Differential scanning calorimetry showed an exothermic peak around 450℃ attributable to the phase transition from vaterite and an exothermic peak around 410℃ due to the phase transition from aragonite to calcite. The phase-transition temperature is related with the decomposition temperature of amino acid in the precipitates. The vaterite phase in amino-acid-doped CaCO_3 seemed to be stabilized at ambient temperature by the change of crystal energy.
Semi-empirical quantum-mechanical techniques using ZINDO : INDO1 indicated the possibility that amino acids are covalently bonded to CaCO_3, and the assumption that the reactivity of the acidic amino acids is the highest, and that of the basic ones is the lowest of the four types of amino acids. This assumption is consistent with the experimental results.
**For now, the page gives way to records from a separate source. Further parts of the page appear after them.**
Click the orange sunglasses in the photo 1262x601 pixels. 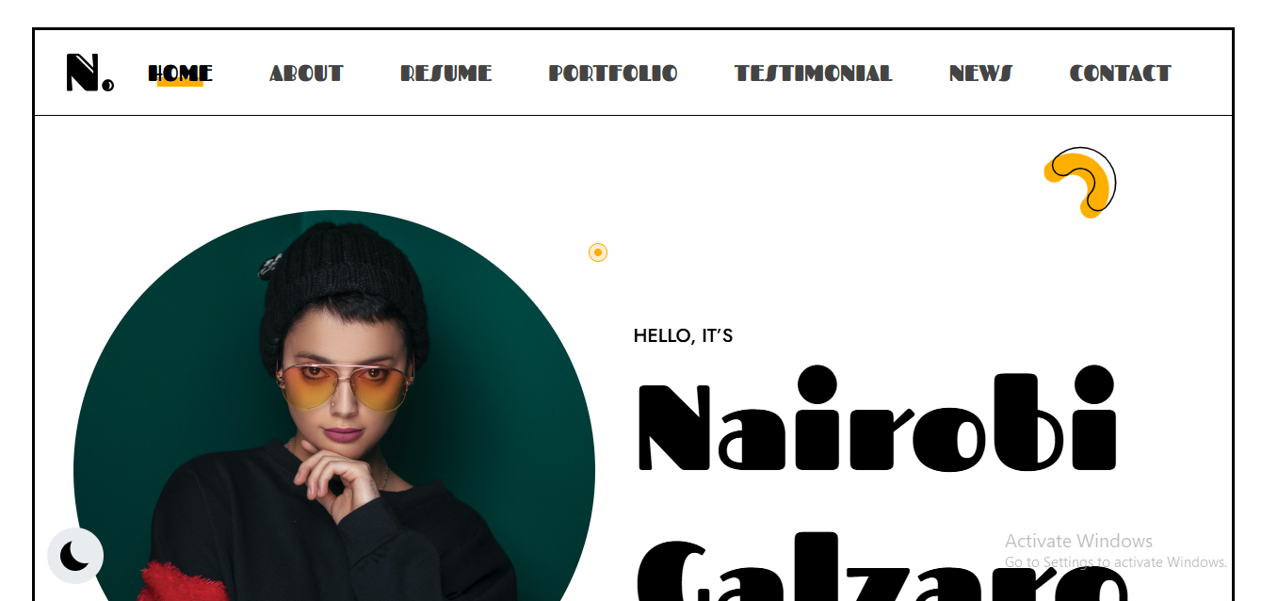coord(346,387)
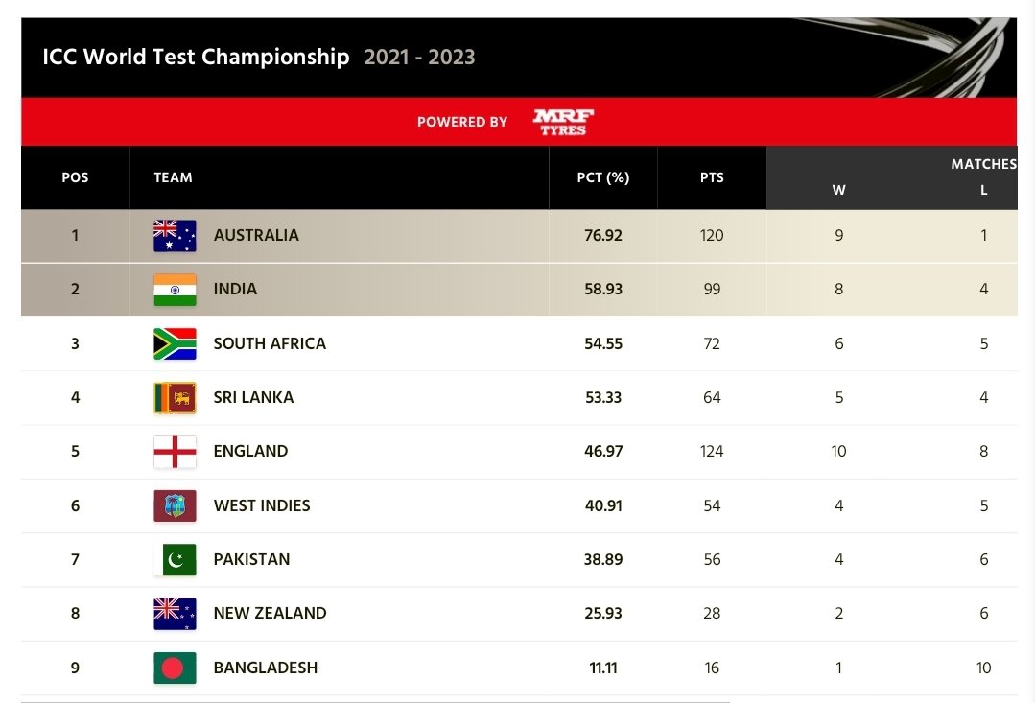
Task: Click England's 46.97 percentage cell
Action: pyautogui.click(x=603, y=452)
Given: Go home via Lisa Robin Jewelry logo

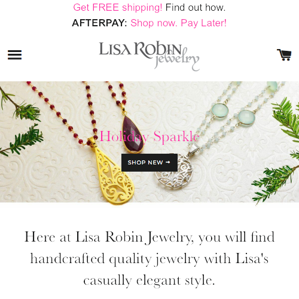Looking at the screenshot, I should pos(149,56).
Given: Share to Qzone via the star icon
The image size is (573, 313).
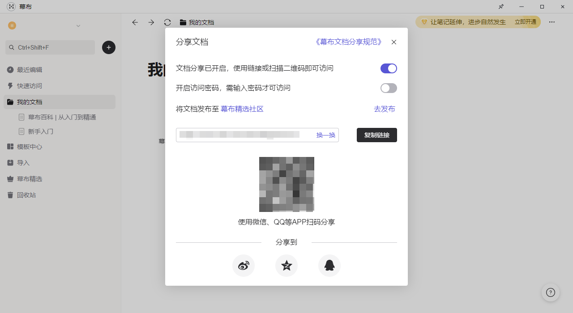Looking at the screenshot, I should (x=286, y=266).

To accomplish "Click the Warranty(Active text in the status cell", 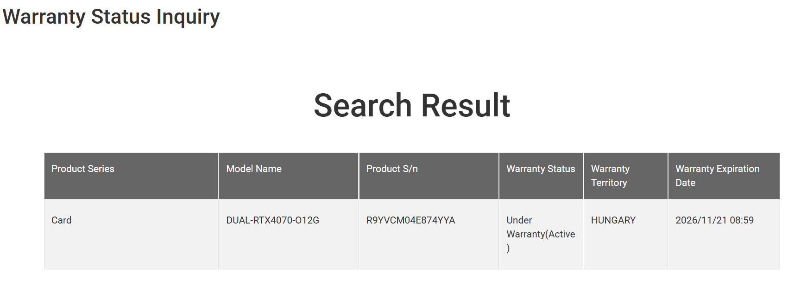I will 540,234.
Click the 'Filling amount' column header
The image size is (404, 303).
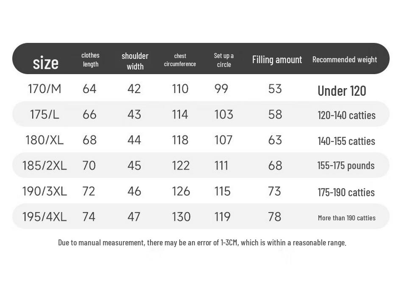tap(277, 60)
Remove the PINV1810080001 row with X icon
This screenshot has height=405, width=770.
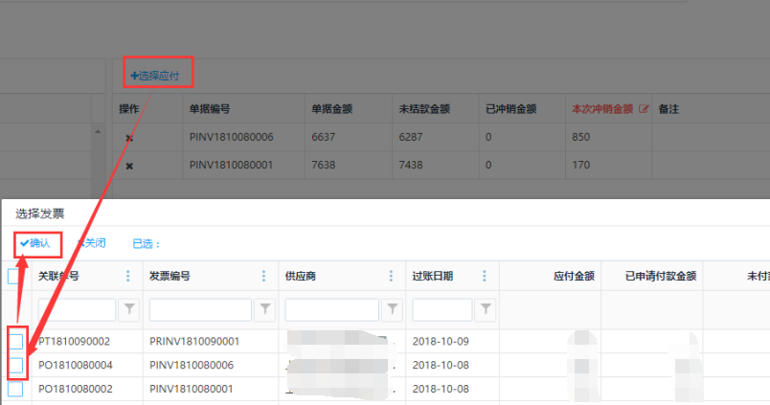pos(129,166)
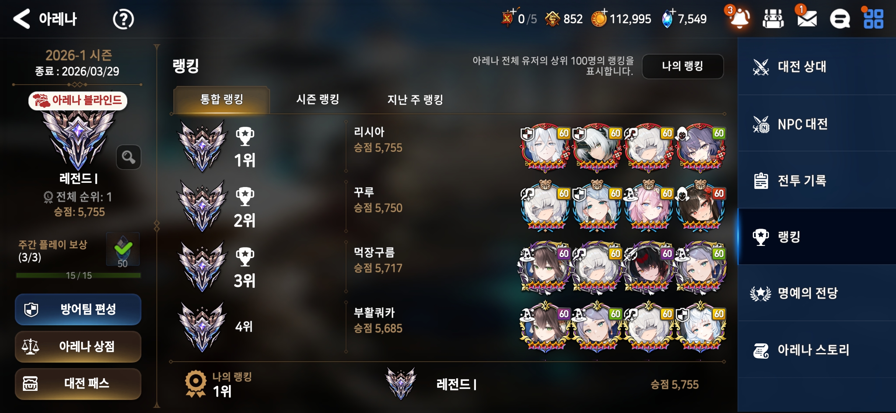Open the notification bell icon
Screen dimensions: 896x413
tap(739, 18)
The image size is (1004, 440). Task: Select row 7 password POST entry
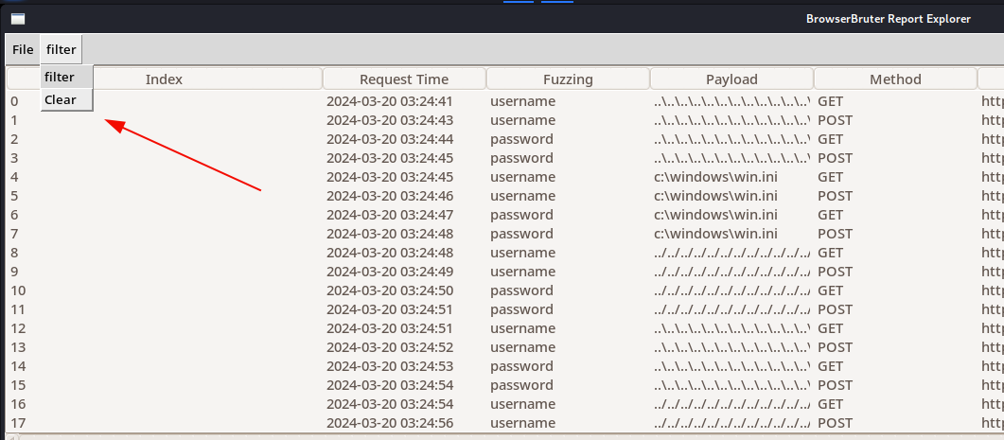[504, 234]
Radiation induced organic radicals in amino-acid -doped CaCO_3. However, the radicals have a -C(NH)CH_3 component which is absent from those in irradiated amino acid crystals. Thus, the radicals with amino group in amino-acid-doped CzCO_3 appear to play an important role in the synthesis of peptide with -CO-NH- bonds between two amino acid molecules. It is considered that the hybrid carbonate formed on the primitive earth might have provided a reaction field for the pre-biomolecule synthesis.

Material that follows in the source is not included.